EXCERPT TO READ:
=-=-=

From 9d2c5619711066c44b2118efd7a641911b0ae1ee Mon Sep 17 00:00:00 2001
From: Vincent Moens <vmoens@meta.com>
Date: Wed, 24 Jul 2024 08:24:22 +0100
Subject: [PATCH] Update (base update)

[ghstack-poisoned]
---
 docs/source/reference/objectives.rst | 16 ++++++++++++++++
 torchrl/objectives/common.py         | 22 ++++++++++++++++++++++
 torchrl/objectives/cql.py            |  4 +++-
 torchrl/objectives/crossq.py         |  5 ++++-
 torchrl/objectives/deprecated.py     |  5 +++--
 torchrl/objectives/iql.py            |  5 ++++-
 torchrl/objectives/redq.py           |  2 ++
 torchrl/objectives/sac.py            | 10 ++++++++--
 torchrl/objectives/td3.py            |  5 ++++-
 torchrl/objectives/td3_bc.py         |  5 ++++-
 10 files changed, 70 insertions(+), 9 deletions(-)

diff --git a/docs/source/reference/objectives.rst b/docs/source/reference/objectives.rst
index 537d4542910..18cb6886914 100644
--- a/docs/source/reference/objectives.rst
+++ b/docs/source/reference/objectives.rst
@@ -38,6 +38,22 @@ The main characteristics of TorchRL losses are:
     If the parameters are modified out-of-place, :meth:`~torchrl.objectives.LossModule.from_stateful_net` can be
     used to reset the parameters in the loss to the new value.
 
+torch.vmap and randomness
+-------------------------
+
+TorchRL loss modules have plenty of calls to :func:`~torch.vmap` to amortize the cost of calling multiple similar models
+in a loop, and instead vectorize these operations. `vmap` needs to be told explicitly what to do when random numbers
+need to be generated within the call. To do this, a randomness mode need to be set and must be one of `"error"` (default,
+errors when dealing with pseudo-random functions), `"same"` (replicates the results across the batch) or `"different"`
+(each element of the batch is treated separately).
+Relying on the default will typically result in an error such as this one:
+
+  >>> RuntimeError: vmap: called random operation while in randomness error mode.
+
+Since the calls to `vmap` are buried down the loss modules, TorchRL
+provides an interface to set that vmap mode from the outside through `loss.vmap_randomness = str_value`, see
+:meth:`~torchrl.objectives.LossModule.vmap_randomness` for more information.
+
 Training value functions
 ------------------------
 
diff --git a/torchrl/objectives/common.py b/torchrl/objectives/common.py
index f2b02825005..998eeaedc15 100644
--- a/torchrl/objectives/common.py
+++ b/torchrl/objectives/common.py
@@ -540,6 +540,18 @@ def make_value_estimator(self, value_type: ValueEstimators = None, **hyperparams
 
     @property
     def vmap_randomness(self):
+        """Vmap random mode.
+
+        The vmap randomness mode controls what :func:`~torch.vmap` should do when dealing with
+        functions with a random outcome such as :func:`~torch.randn` and :func:`~torch.rand`.
+        If `"error"`, any random function will raise an exception indicating that `vmap` does not
+        know how to handle the random call.

=-=-=

DATASET ENTRIES:
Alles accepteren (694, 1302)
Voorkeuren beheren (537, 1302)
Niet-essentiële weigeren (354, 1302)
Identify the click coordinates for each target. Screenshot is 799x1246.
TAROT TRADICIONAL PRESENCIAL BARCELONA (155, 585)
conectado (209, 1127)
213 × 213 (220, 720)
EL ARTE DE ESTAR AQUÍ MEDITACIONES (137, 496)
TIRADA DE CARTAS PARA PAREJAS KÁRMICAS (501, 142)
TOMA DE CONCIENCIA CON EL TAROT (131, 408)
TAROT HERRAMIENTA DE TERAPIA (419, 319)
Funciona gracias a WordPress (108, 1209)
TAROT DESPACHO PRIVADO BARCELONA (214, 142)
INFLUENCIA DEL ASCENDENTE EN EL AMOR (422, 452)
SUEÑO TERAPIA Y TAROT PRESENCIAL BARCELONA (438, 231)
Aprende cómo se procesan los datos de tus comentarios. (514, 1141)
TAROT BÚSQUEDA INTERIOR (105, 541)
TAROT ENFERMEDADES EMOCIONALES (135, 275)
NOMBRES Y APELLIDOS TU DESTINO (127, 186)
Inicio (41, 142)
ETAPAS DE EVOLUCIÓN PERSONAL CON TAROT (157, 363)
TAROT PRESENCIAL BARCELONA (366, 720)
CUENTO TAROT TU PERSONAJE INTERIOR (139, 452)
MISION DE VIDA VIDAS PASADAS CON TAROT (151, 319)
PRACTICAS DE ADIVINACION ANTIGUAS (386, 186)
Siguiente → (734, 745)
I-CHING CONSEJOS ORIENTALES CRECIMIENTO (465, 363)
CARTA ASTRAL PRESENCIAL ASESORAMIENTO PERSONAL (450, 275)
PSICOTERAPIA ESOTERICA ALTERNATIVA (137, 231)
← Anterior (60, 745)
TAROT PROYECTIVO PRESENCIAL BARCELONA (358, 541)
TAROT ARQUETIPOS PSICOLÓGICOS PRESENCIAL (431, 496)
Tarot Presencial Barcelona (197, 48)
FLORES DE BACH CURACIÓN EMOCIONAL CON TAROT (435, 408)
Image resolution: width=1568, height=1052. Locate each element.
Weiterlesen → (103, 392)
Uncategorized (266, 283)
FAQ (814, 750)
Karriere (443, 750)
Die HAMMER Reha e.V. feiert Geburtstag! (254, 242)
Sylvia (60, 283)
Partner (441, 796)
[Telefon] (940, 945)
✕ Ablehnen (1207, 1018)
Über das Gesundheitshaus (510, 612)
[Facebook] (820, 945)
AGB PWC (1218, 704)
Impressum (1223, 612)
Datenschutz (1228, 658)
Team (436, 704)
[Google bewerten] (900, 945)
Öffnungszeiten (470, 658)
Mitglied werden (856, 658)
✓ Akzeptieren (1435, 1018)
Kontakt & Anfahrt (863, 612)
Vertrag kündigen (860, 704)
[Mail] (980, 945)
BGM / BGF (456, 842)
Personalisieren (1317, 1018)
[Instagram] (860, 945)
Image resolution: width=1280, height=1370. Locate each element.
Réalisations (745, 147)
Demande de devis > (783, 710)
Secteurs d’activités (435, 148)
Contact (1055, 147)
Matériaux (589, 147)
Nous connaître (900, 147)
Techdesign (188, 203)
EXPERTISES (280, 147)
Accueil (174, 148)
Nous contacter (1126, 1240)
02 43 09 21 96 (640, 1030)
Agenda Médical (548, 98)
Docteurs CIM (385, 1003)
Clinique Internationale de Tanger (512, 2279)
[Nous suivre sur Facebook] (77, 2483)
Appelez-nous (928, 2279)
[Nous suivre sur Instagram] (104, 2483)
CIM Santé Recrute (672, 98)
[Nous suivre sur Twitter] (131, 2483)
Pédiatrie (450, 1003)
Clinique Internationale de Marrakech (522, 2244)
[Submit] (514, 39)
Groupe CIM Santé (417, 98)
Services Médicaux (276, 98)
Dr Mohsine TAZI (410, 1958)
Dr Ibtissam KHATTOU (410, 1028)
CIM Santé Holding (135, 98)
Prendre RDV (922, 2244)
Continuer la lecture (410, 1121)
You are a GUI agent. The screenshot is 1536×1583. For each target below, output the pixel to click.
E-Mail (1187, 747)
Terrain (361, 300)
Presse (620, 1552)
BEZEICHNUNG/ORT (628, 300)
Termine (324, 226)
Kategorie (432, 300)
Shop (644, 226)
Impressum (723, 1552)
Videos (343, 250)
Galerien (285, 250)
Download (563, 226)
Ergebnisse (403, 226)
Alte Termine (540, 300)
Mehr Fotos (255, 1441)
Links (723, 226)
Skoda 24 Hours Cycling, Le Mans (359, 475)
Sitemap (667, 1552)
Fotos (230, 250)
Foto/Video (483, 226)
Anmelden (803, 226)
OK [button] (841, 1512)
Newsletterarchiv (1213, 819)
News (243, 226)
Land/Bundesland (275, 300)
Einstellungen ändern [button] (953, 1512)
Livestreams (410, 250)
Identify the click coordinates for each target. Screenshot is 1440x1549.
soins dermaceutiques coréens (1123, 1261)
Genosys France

=-=-=

GOALS:
- A) Condense the paragraph of the patch beginning "TorchRL loss modules have plenty of calls" into a short bulleted list that keeps its main facts.
- B) Print the passage of the patch from "diff --git a/docs/source/reference/objectives.rst" up to and including "the new value.", character for character.
The rows above were taken from a separate source and are unrelated to the patch.

TASK-BY-TASK RESULTS:
- A)
- TorchRL loss modules make many calls to `torch.vmap` to vectorize repeated calls to similar models instead of running them in a loop.
- `vmap` must be told explicitly how to handle random number generation inside the call.
- A randomness mode must be set to one of three values:
  - `"error"` (the default): raises an error with pseudo-random functions.
  - `"same"`: replicates the results across the batch.
  - `"different"`: treats each element of the batch separately.

- B)
diff --git a/docs/source/reference/objectives.rst b/docs/source/reference/objectives.rst
index 537d4542910..18cb6886914 100644
--- a/docs/source/reference/objectives.rst
+++ b/docs/source/reference/objectives.rst
@@ -38,6 +38,22 @@ The main characteristics of TorchRL losses are:
     If the parameters are modified out-of-place, :meth:`~torchrl.objectives.LossModule.from_stateful_net` can be
     used to reset the parameters in the loss to the new value.